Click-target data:

-- START --

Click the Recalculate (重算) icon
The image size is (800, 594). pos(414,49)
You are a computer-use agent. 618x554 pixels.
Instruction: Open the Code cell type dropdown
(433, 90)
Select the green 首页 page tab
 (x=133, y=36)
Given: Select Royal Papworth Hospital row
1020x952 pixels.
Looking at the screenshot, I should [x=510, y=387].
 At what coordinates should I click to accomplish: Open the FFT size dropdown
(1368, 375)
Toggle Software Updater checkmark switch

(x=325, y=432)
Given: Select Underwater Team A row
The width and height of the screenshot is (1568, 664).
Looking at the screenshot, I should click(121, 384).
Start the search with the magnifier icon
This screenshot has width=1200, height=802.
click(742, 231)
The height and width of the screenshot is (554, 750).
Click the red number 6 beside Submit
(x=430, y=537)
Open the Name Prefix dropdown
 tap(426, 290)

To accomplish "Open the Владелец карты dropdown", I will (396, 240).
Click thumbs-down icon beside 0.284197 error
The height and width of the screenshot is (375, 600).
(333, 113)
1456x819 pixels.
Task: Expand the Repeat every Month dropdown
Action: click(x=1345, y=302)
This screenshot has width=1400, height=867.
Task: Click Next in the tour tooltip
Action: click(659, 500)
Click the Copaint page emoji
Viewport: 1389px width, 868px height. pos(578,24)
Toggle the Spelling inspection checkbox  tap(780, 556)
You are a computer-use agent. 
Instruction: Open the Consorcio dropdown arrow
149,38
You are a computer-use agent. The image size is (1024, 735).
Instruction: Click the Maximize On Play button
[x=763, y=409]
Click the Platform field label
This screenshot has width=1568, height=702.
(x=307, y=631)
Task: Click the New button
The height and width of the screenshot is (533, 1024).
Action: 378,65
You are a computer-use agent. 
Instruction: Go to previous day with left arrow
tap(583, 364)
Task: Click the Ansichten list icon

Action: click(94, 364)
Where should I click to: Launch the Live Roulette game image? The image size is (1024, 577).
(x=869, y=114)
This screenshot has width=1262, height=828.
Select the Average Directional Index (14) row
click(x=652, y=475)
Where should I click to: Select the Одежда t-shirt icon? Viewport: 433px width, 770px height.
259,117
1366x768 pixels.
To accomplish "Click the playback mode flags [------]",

-- END --

• WRITTEN INSTRUCTION: Please copy the data above, starting at the beginning and ending with the line that contains "Action: 378,65", and swap "Instruction" for "Command" while leaving everything else the same.

• THE RESULT:
Click the Recalculate (重算) icon
The image size is (800, 594). pos(414,49)
You are a computer-use agent. 618x554 pixels.
Command: Open the Code cell type dropdown
(433, 90)
Select the green 首页 page tab
 (x=133, y=36)
Given: Select Royal Papworth Hospital row
1020x952 pixels.
Looking at the screenshot, I should [x=510, y=387].
 At what coordinates should I click to accomplish: Open the FFT size dropdown
(1368, 375)
Toggle Software Updater checkmark switch

(x=325, y=432)
Given: Select Underwater Team A row
The width and height of the screenshot is (1568, 664).
Looking at the screenshot, I should click(121, 384).
Start the search with the magnifier icon
This screenshot has width=1200, height=802.
click(742, 231)
The height and width of the screenshot is (554, 750).
Click the red number 6 beside Submit
(x=430, y=537)
Open the Name Prefix dropdown
 tap(426, 290)

To accomplish "Open the Владелец карты dropdown", I will (396, 240).
Click thumbs-down icon beside 0.284197 error
The height and width of the screenshot is (375, 600).
(333, 113)
1456x819 pixels.
Task: Expand the Repeat every Month dropdown
Action: click(x=1345, y=302)
This screenshot has width=1400, height=867.
Task: Click Next in the tour tooltip
Action: click(659, 500)
Click the Copaint page emoji
Viewport: 1389px width, 868px height. pos(578,24)
Toggle the Spelling inspection checkbox  tap(780, 556)
You are a computer-use agent. 
Command: Open the Consorcio dropdown arrow
149,38
You are a computer-use agent. The image size is (1024, 735).
Command: Click the Maximize On Play button
[x=763, y=409]
Click the Platform field label
This screenshot has width=1568, height=702.
(x=307, y=631)
Task: Click the New button
The height and width of the screenshot is (533, 1024).
Action: 378,65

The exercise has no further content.